I had an excellent week.  Everything went smoothly and we got a lot accomplished.  Devin did really well and the grass slowed down just enough to make things manageable.  I have never seen the grass so thick at this time of year.  We have not caught a break at all and hopefully this colder weather will really slow things down for the last five weeks of cutting.  I love grass cutting but, I am really looking forward to our last cut.  I am proud of our little team in how we have handled ourselves during this challenging year.  I am quite amazed at how well I have handled things mentally.  There is no way I would have been able to handle a year like this is if I had not made vast improvements with how I handle my thoughts and mood.  I have learned how to cope in a more efficient manner.  My biggest stride is that I have been able to separate work and home.  In years gone by and certainly with past jobs,  it was an immense struggle not to bring work home with me.  Stress and anxiety were often prevalent during my time off but, I have been able to really enjoy my time a way from work and not worry about things too much.  It certainly has made things easier for Jodi and I and our relationship has grown in a positive way.

I have my first day off of the year coming up on Monday.  I needed to book a day to see my doctor as my medications are out of refills.  It is good for me to check in anyway and it will give me a chance to meet my new physician as Dr. Otto is retiring.  It will be hard to duplicate the relationship I had built with Dr. Otto but, I am sure it will work out just fine.  I am also going to take my learners for my D license.  As I mentioned in a past blog, it was quite the process to be cleared to take my learners.  It still really bothers me that my bi-polar 2 disorder made things challenging with the the ministry of transportation in Ontario.  I have driven for over twenty years and consider myself quite a competent driver.  I feel they are discriminating in a way.  I can understand the meaning behind the process to an extent but, it has still been very frustrating for me. I will drive down to Humber college after I get my learners to book my driving lessons and my road test.  I cannot wait to finally get my D license as it will certainly open up some doors and give me another positive achievement to hang my hat on.

I am looking forward to the Praught clan coming in to Fergus later in October.  It will be awesome to see them all and get a chance to hear about Duane and Erin's one year journey in South America.  I am sure Duane will not let me forget the horrible trade I made with his fantasy hockey team, which I was in charge of while he was gone.  Still wish I had not slept through the draft.  Bernie and Karen will leave for Florida after visiting and I believe we are planning on going down there on March break.  Aunt Kaye is also coming in October and it is always great to see her.  She always has tonnes of energy and is fun to play cards with.

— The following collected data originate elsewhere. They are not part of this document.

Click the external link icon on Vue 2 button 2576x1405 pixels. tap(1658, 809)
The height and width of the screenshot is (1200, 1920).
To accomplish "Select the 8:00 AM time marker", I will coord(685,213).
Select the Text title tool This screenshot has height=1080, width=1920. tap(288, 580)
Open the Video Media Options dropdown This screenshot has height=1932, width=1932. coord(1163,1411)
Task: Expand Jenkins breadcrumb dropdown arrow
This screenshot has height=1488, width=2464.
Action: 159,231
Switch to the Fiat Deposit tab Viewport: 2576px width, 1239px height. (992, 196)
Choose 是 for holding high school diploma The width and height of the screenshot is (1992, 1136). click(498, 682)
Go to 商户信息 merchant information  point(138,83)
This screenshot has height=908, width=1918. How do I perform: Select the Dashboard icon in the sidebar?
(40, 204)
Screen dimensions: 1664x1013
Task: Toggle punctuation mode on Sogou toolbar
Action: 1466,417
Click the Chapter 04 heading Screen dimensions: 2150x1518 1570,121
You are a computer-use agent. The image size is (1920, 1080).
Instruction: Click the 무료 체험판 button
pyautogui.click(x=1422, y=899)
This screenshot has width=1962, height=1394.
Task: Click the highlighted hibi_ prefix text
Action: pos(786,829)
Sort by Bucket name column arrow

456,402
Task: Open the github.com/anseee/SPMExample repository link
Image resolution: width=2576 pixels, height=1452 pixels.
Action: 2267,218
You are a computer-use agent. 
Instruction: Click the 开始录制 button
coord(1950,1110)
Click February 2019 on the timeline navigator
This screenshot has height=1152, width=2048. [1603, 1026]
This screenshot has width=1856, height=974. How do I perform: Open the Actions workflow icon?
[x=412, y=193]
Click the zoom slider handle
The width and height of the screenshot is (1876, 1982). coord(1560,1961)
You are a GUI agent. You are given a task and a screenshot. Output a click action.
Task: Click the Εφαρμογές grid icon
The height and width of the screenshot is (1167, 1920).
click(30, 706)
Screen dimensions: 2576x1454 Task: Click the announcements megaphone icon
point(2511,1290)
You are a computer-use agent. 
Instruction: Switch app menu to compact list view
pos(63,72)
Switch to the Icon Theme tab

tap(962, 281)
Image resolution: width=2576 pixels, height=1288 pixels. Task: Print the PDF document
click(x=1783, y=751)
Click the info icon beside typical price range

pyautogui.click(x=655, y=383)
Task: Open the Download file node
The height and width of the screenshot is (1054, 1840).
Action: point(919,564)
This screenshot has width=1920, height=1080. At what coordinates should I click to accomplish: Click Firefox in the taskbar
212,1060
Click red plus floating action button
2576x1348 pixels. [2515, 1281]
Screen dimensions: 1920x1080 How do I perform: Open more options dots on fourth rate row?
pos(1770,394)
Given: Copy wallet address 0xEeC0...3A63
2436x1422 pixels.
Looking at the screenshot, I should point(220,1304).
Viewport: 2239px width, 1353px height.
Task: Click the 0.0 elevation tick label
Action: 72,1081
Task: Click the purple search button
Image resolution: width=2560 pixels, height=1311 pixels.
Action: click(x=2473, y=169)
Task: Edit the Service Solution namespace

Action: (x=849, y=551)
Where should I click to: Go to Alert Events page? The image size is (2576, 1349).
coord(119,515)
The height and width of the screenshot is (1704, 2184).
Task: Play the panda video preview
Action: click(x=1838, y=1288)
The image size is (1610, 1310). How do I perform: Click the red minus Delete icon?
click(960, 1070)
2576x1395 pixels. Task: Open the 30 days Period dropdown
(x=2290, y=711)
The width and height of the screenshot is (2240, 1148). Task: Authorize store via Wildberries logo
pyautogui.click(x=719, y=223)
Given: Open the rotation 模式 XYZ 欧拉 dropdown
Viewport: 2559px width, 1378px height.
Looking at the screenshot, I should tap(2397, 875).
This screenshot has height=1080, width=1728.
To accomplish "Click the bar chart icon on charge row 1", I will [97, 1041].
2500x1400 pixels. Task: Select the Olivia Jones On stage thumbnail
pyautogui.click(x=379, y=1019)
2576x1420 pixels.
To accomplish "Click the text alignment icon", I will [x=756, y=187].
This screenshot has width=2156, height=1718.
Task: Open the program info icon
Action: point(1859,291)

It is bath time for Ollie today.  He is not a big fan of baths but, he is long overdue.  I will take him for a good play today as well.  I am looking forward to relaxing this afternoon and catching up on some college football action.  I should probably get an oil change at some point too.

I am running 10km tomorrow in Oakville.  I am running in support of the Lighthouse Foundation which is an organization that helps families going through loss.  It is an important cause and I really want to finish the run.  I know I will finish as Amaya will be with me stride for stride.  I still think of her everyday and am certain she has been watching over me.  It will be great to see everyone there running for and supporting the A Team.  Les and Bart had some t-shirts made for us and I will wear it proudly.

I hope this finds you in good spirits.  Have a good weekend.  Take care,  Shawn.


“When one door of happiness closes, another opens; but often we look so long at the closed door that we do not see the one which has been opened for us.”